What is the number of lines in the material below that include the word "agent"? Write that number and nothing more.

#### [Data in this exercise]
━━━━━━━━━━━━━━━━━━━━━━━━━━━━━━

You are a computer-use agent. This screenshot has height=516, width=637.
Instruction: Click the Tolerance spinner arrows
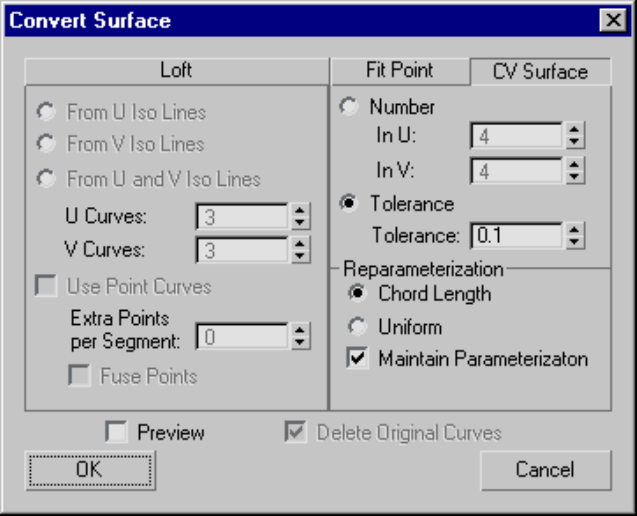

━━━━━━━━━━━━━━━━━━━━━━━━━━━━━━

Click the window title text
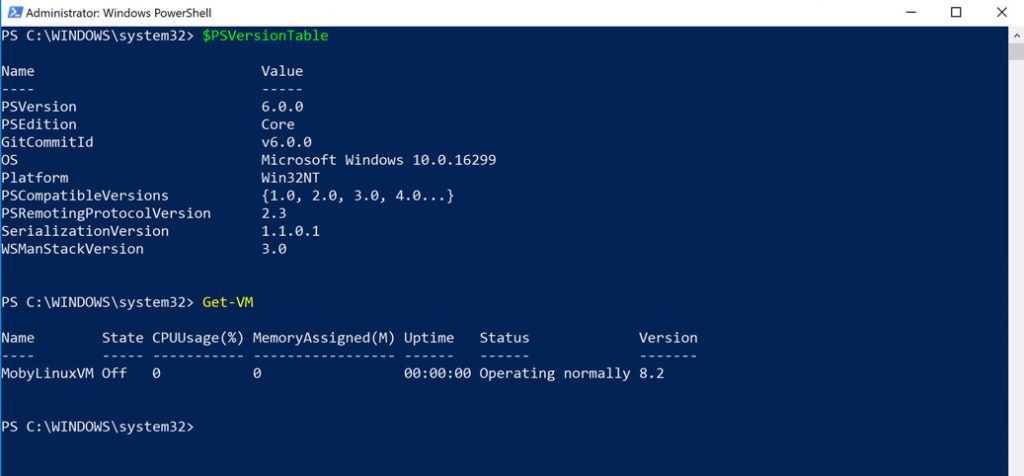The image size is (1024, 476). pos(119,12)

━━━━━━━━━━━━━━━━━━━━━━━━━━━━━━

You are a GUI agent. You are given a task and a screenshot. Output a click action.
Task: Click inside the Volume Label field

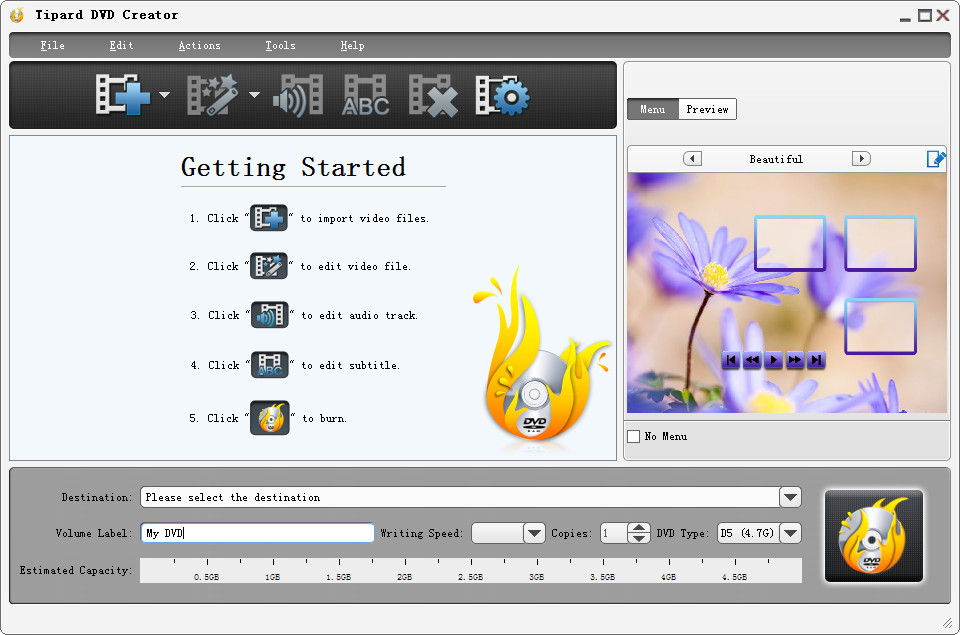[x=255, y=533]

━━━━━━━━━━━━━━━━━━━━━━━━━━━━━━

#### [Your response]
2